The sharp surge in gold imports this fiscal once again turns the spotlight on the need to find alternative avenues to meet the insatiable demand of Indians for the yellow metal. With consumers on a buying spree after the second wave of the pandemic, gold imports between April and November 2021 was at a nine-year high of $33.23 billion — around 50 per cent higher than in the corresponding period in 2019-20. The last time gold imports crossed $30 billion in the first eight months of the fiscal year was in 2012-13. The Reserve Bank of India was then forced to take drastic measures to curb imports including hiking import duty sharply and laying down that 20 per cent of gold imported should be exported as jewellery. The RBI’s actions were prompted by current account deficit expanding to 4.8 per cent of GDP and the rupee depreciating sharply. The surging gold imports this year could also turn problematic as the trade deficit has expanded since September, hitting a multi-decade low in November 2021. The rupee is also under pressure due to the rising trade deficit as well as continued foreign portfolio outflows.

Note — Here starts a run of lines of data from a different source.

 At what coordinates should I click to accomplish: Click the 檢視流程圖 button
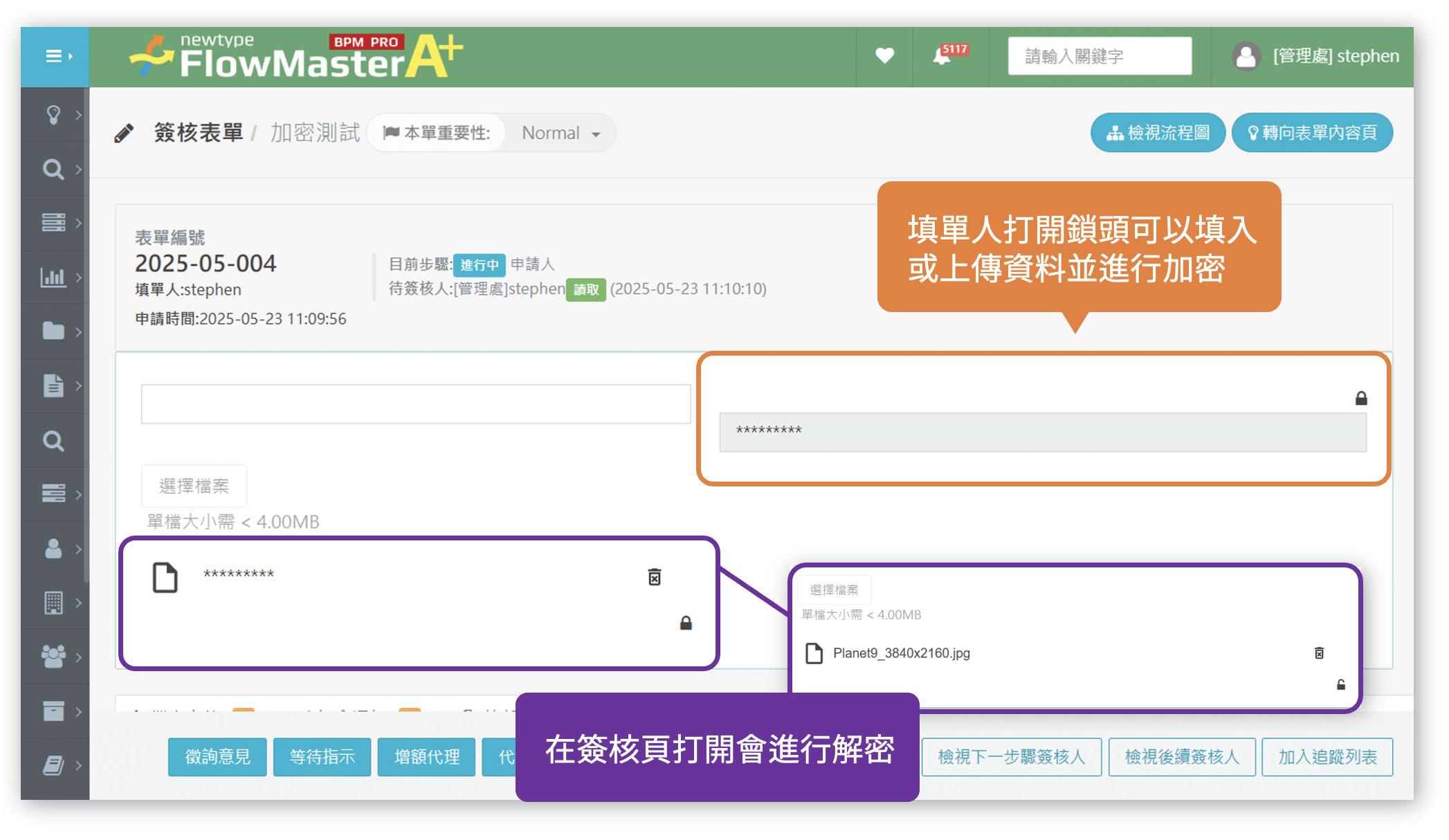pos(1157,133)
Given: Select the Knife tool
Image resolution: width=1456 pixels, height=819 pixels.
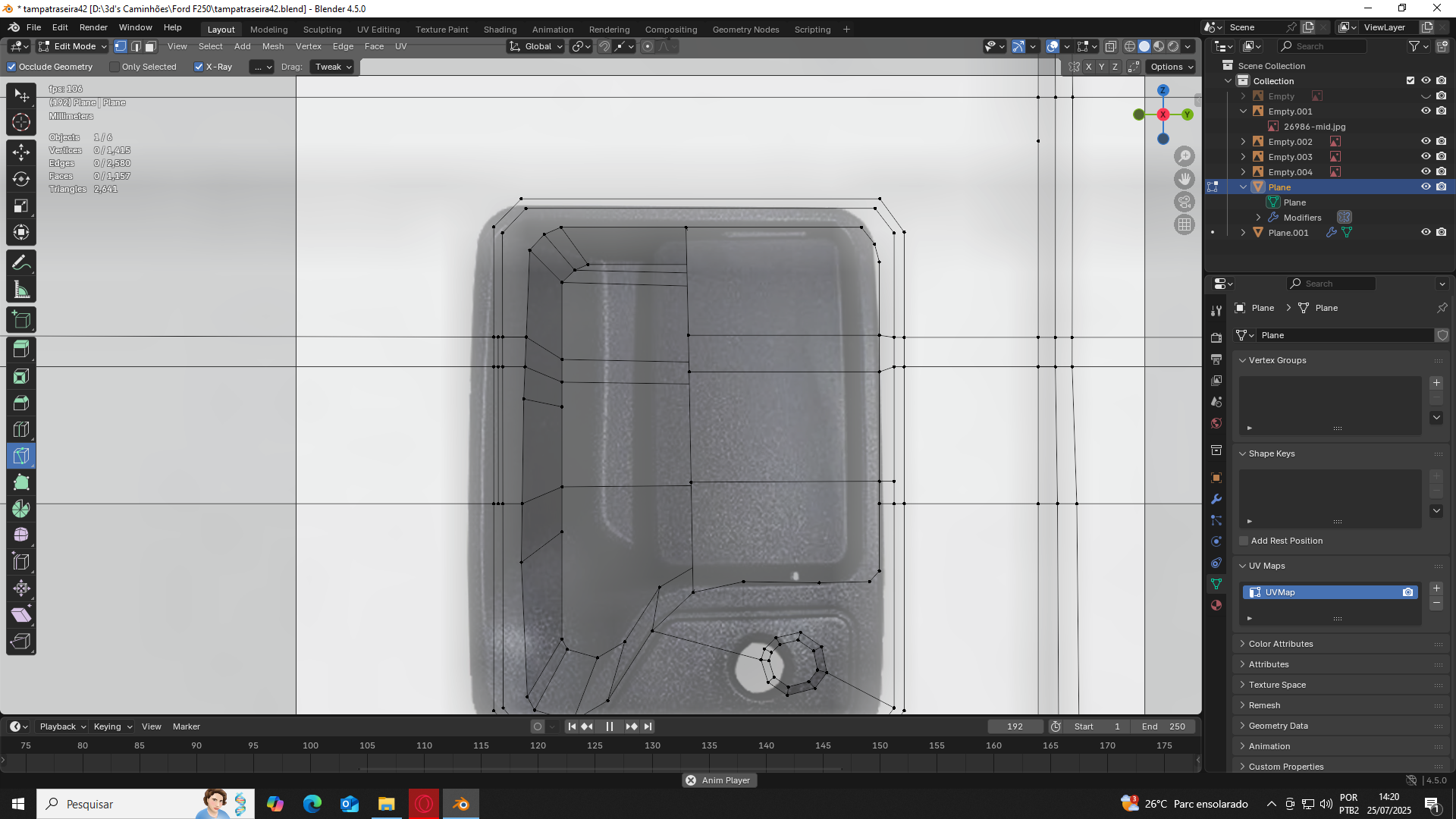Looking at the screenshot, I should [x=21, y=456].
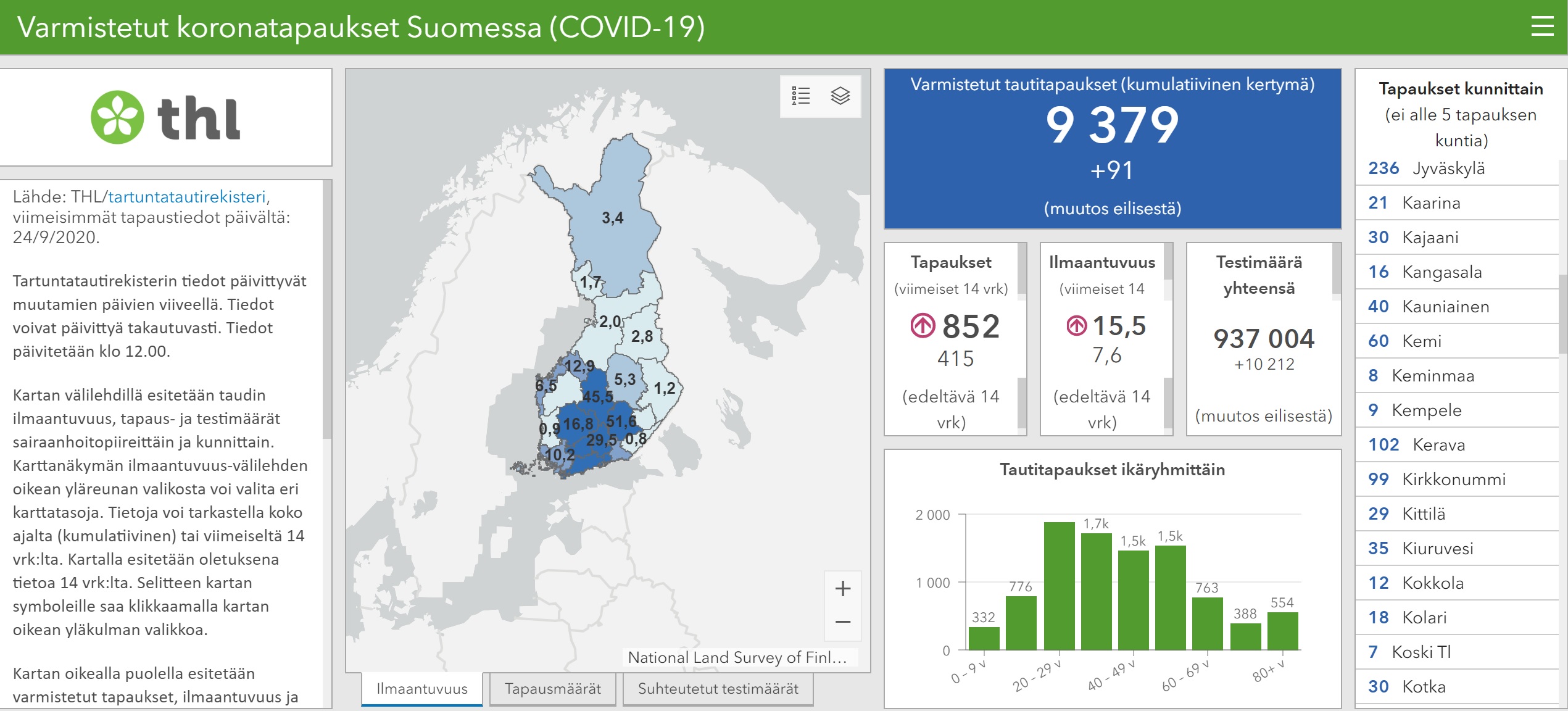
Task: Click the THL logo
Action: 165,117
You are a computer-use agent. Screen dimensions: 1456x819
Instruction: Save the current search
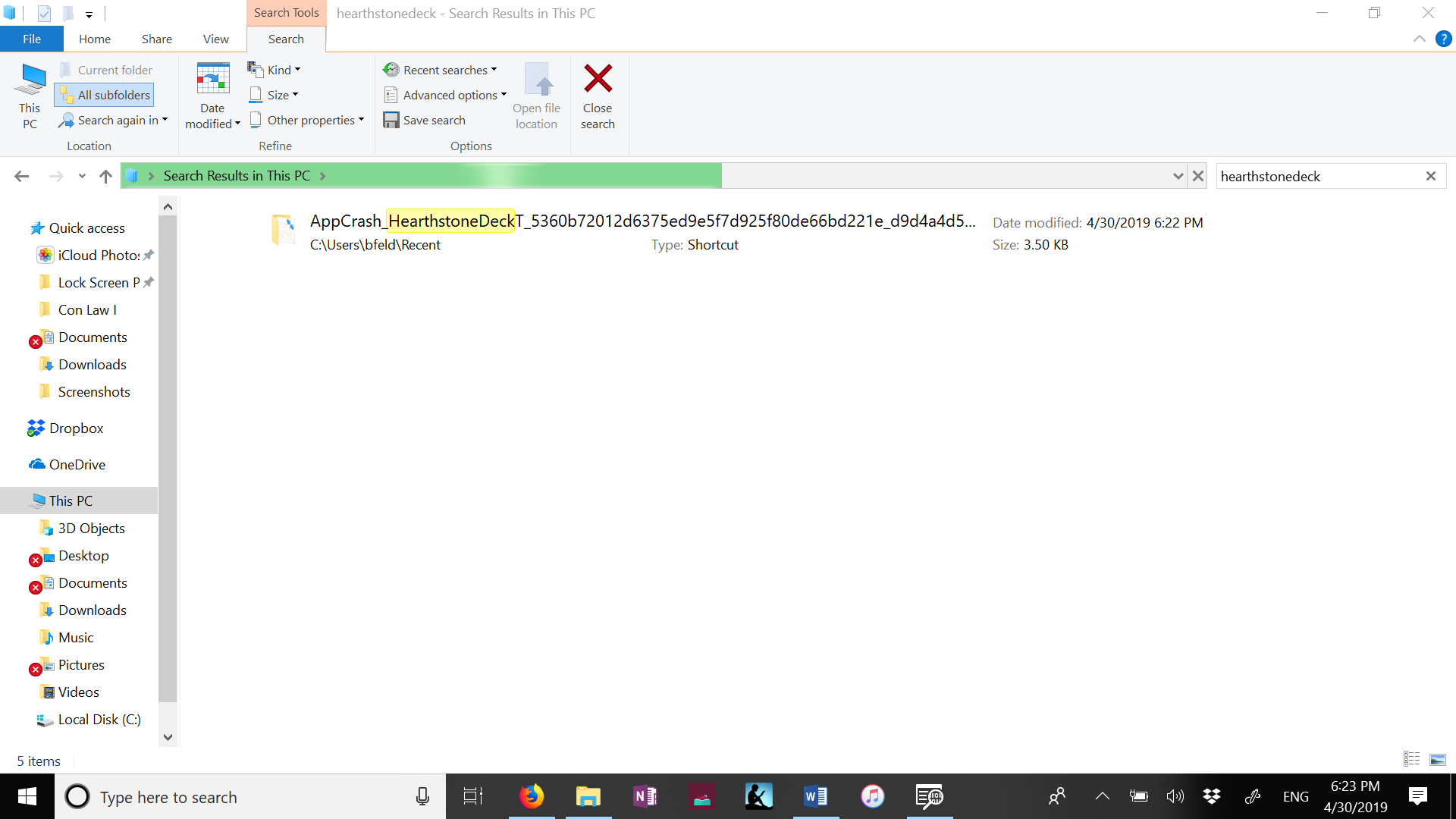click(x=425, y=120)
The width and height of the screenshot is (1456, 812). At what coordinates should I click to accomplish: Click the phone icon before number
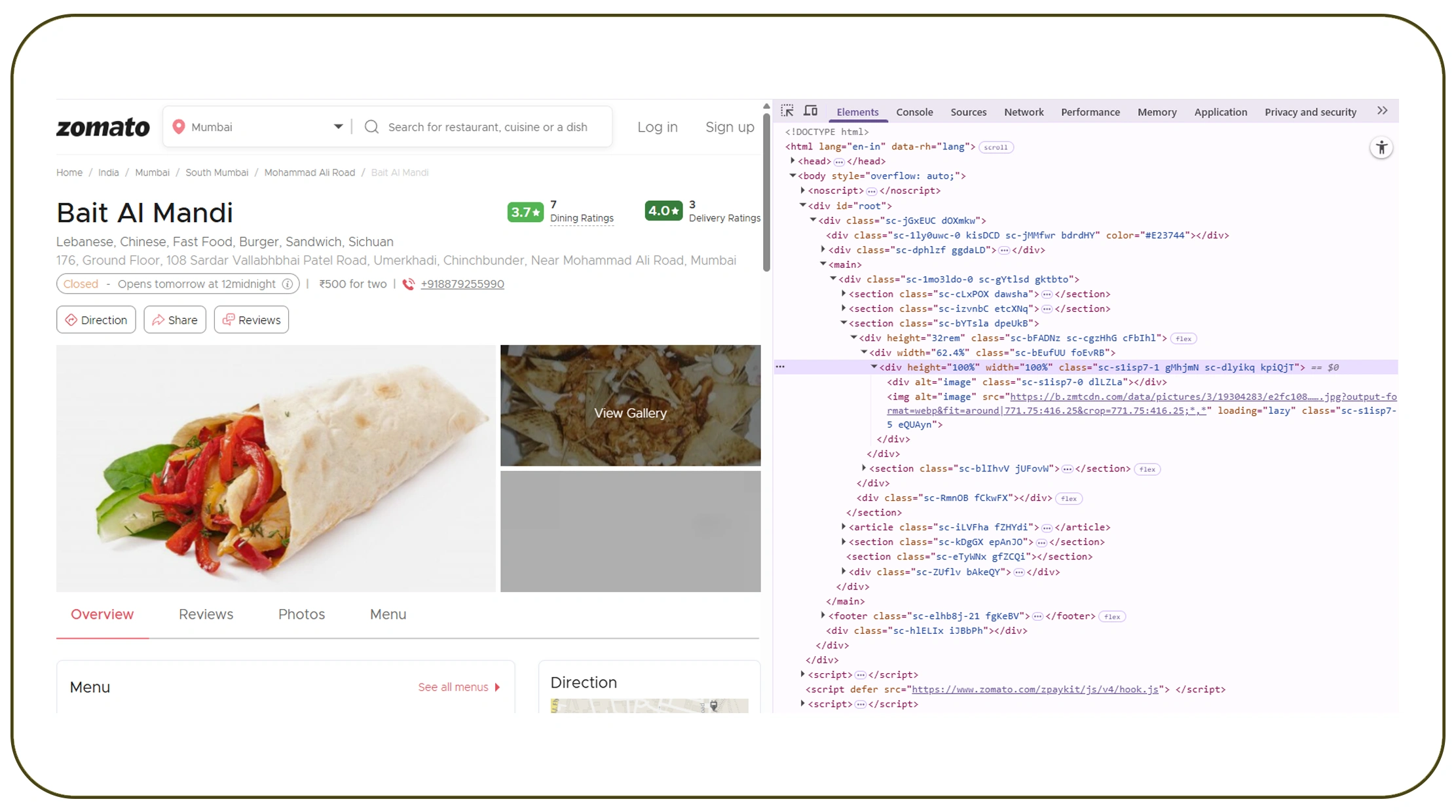pyautogui.click(x=408, y=284)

High gold imports is a structural issue in India. A recent report by the World Gold Council pointed out that gold imports by India have been consistently high since 2012, averaging 760 tonnes per year. This is because the domestic supply is limited, with imports meeting almost 86 per cent of domestic demand. It is clear that the Centre needs to find long-term sustainable solutions to increase the domestic supply. The obvious way to do so is to bring some of the 25,000 tonnes of gold held by households and temples into circulation. The Centre needs to consider another gold monetisation scheme (GMS) that offers higher returns compared with the previous schemes and is better tuned to the feeling and emotions of consumers. A scheme that promises that another equivalent piece of jewellery will be returned to the customer at the end of the deposit period could find more takers since the biggest drawback of the ongoing GMS is that the customer loses the jewellery and gets a gold coin or bar at the end of the scheme. Building greater awareness towards non-physical forms of gold such as sovereign gold bonds and gold exchange traded funds will also help reduce investment-led demand for physical gold to some extent.

It may also be a good idea to set up bullion banks that focus on gold loans to retail and rural customers. The prime function of these banks will be to mobilise the surplus gold with citizens through gold monetisation schemes. They can also buy and sell gold in the bullion exchanges being set up in India and in the offshore business centre in GIFT City, thus imparting liquidity to these exchanges.